What is required: Look through the entries below and extract exactly the lines from the one containing "The height and width of the screenshot is (1080, 1920). How" through the one containing "Given: View pipeline run output icon", ends included.

** Opening Exercise inputs block **

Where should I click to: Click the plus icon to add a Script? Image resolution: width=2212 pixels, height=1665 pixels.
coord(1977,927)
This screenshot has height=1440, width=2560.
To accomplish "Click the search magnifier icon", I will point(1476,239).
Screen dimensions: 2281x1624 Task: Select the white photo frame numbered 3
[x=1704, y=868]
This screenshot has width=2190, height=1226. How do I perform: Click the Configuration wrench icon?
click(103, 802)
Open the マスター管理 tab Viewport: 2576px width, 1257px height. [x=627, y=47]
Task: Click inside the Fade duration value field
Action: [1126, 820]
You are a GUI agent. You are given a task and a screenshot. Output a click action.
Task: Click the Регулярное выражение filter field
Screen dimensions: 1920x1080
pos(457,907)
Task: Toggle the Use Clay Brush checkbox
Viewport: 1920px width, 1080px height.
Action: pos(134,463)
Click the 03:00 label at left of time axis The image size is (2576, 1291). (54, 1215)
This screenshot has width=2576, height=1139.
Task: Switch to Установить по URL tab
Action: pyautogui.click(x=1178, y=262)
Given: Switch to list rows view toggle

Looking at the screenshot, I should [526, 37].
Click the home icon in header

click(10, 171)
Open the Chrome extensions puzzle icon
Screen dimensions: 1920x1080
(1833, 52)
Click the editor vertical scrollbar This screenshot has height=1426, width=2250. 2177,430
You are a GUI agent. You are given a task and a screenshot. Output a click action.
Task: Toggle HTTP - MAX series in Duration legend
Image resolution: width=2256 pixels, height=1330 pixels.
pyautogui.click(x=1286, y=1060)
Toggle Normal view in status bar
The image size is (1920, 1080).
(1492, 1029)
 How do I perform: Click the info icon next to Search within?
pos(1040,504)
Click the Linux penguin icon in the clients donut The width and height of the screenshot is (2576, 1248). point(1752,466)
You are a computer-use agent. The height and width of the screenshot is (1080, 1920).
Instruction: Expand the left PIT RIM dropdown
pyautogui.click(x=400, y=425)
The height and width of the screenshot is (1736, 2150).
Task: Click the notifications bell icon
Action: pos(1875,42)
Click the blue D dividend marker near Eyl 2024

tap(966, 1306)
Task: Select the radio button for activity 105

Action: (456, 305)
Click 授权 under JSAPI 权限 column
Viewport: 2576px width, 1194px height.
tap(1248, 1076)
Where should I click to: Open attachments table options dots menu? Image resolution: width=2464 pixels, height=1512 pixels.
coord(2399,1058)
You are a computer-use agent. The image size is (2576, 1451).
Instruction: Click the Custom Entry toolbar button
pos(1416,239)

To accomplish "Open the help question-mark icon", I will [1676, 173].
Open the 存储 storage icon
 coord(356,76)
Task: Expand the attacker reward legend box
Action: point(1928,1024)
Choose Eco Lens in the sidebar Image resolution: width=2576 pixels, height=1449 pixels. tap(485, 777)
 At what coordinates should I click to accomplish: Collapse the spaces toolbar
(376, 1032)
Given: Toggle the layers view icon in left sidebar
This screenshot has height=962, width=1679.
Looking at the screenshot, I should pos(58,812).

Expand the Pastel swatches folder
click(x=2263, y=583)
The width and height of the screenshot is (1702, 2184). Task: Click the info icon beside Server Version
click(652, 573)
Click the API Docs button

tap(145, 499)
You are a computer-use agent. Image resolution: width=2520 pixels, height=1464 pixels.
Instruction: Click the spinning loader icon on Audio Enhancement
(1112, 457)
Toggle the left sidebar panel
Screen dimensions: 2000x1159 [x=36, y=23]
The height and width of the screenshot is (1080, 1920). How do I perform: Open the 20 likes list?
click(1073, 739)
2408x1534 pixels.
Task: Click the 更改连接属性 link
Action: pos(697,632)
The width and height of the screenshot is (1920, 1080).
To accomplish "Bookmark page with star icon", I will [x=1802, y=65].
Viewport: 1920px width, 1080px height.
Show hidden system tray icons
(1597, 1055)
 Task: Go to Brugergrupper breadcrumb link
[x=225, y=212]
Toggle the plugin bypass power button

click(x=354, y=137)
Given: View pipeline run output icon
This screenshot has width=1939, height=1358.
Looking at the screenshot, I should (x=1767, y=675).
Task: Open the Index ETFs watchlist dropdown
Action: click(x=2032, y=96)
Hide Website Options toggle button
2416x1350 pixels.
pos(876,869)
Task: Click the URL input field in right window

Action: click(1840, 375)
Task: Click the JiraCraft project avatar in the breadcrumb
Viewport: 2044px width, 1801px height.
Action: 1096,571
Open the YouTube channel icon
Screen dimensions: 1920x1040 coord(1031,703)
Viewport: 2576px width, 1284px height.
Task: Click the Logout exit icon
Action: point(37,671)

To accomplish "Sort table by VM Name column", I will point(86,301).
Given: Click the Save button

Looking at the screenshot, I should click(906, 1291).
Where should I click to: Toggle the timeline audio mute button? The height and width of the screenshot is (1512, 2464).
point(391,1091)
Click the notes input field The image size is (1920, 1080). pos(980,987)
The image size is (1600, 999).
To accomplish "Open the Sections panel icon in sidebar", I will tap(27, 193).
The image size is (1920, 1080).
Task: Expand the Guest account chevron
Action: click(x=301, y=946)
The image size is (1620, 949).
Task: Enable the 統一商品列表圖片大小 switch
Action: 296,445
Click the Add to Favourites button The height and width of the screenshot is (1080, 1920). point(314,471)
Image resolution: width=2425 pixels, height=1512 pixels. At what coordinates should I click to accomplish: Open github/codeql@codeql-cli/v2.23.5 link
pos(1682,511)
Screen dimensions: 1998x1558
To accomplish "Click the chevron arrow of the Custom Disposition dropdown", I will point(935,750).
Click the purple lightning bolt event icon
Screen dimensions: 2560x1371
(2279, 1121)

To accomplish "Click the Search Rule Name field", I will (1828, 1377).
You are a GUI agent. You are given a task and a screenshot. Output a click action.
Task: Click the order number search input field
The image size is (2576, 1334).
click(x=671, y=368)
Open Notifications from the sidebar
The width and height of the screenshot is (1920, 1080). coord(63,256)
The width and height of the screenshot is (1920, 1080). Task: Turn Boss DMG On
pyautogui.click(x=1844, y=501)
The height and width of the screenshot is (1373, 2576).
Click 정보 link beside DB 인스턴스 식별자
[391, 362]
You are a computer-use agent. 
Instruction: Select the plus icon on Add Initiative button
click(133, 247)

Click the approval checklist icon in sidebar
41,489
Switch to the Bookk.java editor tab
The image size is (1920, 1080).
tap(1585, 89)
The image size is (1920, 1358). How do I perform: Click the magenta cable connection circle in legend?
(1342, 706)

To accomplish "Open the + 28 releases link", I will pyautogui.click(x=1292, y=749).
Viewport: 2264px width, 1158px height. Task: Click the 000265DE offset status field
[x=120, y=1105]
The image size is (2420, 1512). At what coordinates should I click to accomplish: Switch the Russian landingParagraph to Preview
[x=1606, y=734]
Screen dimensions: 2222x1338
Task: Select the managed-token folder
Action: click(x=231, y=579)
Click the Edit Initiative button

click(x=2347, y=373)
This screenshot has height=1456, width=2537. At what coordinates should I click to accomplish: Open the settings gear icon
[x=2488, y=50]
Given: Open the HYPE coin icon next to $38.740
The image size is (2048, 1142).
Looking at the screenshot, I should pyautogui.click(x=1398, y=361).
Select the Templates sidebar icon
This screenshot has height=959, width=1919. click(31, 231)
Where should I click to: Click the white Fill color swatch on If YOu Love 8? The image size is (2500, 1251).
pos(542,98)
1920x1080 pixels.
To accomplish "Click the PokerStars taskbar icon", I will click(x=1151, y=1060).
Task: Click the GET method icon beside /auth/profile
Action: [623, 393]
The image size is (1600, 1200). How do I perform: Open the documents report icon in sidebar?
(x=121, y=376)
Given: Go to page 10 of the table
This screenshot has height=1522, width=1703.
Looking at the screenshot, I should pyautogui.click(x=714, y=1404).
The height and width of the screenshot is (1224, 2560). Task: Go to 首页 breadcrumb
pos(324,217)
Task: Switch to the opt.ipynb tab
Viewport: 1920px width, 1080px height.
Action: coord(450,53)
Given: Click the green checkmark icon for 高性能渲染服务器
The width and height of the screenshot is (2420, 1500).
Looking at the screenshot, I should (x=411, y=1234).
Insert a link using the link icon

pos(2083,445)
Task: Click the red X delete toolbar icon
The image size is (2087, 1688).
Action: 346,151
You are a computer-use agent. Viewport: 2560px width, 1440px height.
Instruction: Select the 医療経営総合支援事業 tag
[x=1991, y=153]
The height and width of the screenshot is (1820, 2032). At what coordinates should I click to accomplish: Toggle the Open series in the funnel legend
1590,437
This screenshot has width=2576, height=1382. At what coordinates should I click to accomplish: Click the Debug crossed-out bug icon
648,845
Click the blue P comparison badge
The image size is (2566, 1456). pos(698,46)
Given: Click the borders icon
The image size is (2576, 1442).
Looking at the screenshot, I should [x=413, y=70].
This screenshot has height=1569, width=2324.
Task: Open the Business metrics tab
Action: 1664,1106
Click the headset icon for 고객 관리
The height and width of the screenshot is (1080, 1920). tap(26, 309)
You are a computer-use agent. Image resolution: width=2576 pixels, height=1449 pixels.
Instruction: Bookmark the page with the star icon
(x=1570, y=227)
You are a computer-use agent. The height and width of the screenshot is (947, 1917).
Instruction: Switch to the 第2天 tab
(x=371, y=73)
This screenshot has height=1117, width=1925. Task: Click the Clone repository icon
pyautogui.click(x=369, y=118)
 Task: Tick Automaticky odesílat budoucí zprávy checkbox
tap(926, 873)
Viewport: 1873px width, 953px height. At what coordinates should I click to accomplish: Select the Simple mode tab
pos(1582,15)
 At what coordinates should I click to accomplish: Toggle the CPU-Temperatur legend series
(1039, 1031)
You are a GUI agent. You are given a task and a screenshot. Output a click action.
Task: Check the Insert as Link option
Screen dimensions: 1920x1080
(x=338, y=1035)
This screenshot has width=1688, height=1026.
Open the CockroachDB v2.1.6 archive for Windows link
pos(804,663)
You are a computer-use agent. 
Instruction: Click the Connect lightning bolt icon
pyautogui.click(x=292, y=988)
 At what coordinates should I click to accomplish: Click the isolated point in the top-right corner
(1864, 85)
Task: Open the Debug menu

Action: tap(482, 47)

** Closing Exercise inputs block **

Answer to the problem:
The height and width of the screenshot is (1080, 1920). How do I perform: Open the 20 likes list?
click(1073, 739)
2408x1534 pixels.
Task: Click the 更改连接属性 link
Action: pos(697,632)
The width and height of the screenshot is (1920, 1080).
To accomplish "Bookmark page with star icon", I will [x=1802, y=65].
Viewport: 1920px width, 1080px height.
Show hidden system tray icons
(1597, 1055)
 Task: Go to Brugergrupper breadcrumb link
[x=225, y=212]
Toggle the plugin bypass power button

click(x=354, y=137)
Given: View pipeline run output icon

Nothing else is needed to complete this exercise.